For me, changing my name was an outward symbol of my own liberation. I quit my job for a Capitol Hill association around that time and opened my photography studio.

I considered changing my last name to Sarah after Grandmother Sarah but I thought Nina Sarah would be hard to say, so I added the first two initials of my maiden name, Tinkelman, making it Tisara. And I thought I had created a one-of-kind name that no one else had ever or would ever have. Years later, when I Googled my name, I found a listing for Tisara Villas in Sri Lanka. Their website says they “offer an unhurried holiday in an atmosphere of peace and tranquility….” It is owned by a grandson of one of Sri Lanka’s best-loved authors and folk heroes. There is also a reference to Tisara Sandeshya, written circa 1350 AD, which cites the fictitious messenger Tisara (Tisara = swan.) Who knew? Maybe I lived in Sri Lanka in a previous life.

Back to Grandma Sarah. I remember some very special things about my Grandma Sarah. Most important to me while growing up was that she loved me unconditionally. Later, I admired her strength. I learned that when my grandfather disappeared for months at a time (there are theories about why and where he went), she supported the family by working as the superintendent of an apartment building. In exchange for rent, I think.

Grandma Sarah scrubbed the hallway floors and carried out cans of ash from the incinerator. I remember her making some of my clothing without patterns, just looking at me, cutting the cloth, and sewing it into a dress on a treadle-powered Singer®. It was usually something I needed to grow into.

I remember her making dolls out of kitchen towels. I remember her making challah bread and teaching me to braid the three fat strands of dough into a loaf. She always made a baby loaf for me. I like to think I inherited her skill with kneading dough.

Plants thrived in Grandma Sarah’s home. A twig she placed in a flowerpot to prop up a plant grew its own leaves. I like to think I inherited her green thumb.

Grandma Sarah traveled to America alone, in steerage, when she was 15 years old.

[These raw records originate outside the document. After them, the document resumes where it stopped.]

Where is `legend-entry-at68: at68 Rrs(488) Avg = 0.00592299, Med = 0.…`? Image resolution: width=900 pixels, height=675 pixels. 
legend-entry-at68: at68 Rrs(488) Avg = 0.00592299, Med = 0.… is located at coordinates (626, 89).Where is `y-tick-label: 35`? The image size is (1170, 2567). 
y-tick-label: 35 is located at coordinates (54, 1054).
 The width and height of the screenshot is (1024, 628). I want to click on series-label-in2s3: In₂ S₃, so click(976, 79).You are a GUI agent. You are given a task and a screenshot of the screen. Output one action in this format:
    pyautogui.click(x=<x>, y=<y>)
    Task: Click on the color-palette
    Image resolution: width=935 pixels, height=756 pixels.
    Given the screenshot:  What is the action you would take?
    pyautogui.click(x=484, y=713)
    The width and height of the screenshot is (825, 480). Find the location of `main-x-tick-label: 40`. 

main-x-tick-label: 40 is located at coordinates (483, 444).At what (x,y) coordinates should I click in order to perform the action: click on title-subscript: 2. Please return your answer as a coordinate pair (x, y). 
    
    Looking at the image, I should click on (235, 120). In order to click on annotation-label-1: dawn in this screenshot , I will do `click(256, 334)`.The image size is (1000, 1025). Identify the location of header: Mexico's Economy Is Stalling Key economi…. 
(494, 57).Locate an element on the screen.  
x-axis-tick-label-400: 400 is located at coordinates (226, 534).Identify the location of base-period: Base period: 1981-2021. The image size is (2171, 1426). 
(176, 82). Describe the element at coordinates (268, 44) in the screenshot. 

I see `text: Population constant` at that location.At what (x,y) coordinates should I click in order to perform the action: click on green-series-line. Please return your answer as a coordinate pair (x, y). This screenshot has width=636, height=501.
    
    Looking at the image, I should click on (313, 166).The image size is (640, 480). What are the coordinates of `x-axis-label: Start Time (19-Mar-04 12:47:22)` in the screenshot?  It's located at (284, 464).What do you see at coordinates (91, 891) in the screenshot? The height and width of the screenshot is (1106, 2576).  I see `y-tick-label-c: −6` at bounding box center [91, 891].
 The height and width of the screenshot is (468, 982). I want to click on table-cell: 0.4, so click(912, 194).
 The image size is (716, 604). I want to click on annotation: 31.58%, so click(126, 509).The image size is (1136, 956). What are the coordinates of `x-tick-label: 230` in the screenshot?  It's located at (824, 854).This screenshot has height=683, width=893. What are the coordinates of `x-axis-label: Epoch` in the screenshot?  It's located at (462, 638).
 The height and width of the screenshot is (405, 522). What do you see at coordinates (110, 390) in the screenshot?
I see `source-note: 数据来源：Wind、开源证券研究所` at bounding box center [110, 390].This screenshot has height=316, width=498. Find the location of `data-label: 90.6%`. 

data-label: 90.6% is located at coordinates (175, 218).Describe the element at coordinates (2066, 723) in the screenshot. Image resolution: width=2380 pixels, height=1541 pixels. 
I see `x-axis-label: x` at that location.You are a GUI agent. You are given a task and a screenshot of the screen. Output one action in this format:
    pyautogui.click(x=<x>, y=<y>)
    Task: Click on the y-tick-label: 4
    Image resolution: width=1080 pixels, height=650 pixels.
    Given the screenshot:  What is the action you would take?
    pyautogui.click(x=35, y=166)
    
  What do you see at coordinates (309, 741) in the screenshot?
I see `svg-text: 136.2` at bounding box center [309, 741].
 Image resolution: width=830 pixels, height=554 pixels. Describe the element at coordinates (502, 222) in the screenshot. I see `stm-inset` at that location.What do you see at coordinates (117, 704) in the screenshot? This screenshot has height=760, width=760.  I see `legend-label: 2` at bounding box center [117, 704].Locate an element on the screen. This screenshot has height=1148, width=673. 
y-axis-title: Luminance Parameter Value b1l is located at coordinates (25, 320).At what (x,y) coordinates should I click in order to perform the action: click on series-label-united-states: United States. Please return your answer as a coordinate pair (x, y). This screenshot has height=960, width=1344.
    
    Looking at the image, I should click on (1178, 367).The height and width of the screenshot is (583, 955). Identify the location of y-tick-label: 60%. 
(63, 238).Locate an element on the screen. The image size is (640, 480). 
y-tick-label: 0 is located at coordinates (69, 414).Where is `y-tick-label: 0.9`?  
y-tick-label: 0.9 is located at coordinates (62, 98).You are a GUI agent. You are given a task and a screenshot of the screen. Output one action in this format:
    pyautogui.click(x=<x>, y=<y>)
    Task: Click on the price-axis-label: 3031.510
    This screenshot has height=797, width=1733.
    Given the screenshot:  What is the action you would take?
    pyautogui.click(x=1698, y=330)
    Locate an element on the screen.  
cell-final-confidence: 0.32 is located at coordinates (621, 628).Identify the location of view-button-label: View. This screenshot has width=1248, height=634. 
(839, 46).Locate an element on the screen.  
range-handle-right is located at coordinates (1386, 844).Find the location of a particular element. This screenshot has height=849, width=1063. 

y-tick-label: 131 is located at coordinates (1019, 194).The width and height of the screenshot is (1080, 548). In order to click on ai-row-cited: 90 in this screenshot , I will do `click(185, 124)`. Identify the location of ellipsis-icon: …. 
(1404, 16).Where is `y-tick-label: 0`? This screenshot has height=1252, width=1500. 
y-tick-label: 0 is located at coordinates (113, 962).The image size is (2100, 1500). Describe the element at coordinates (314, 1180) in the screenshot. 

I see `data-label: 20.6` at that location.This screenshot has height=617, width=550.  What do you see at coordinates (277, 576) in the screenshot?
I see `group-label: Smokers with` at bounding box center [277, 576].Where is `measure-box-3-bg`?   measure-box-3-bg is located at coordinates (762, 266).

She told me she cried when she saw the Statue of Liberty and was afraid the inspectors would turn her back from Ellis Island, thinking she had trachoma, a contagious disease that can cause blindness. She never again saw the family she left behind. I like to think I inherited her strength.

My name’s for you, Grandma Sarah.

Mosaic Artist/Photographer Nina Tisara is the founder of Living Legends of Alexandria.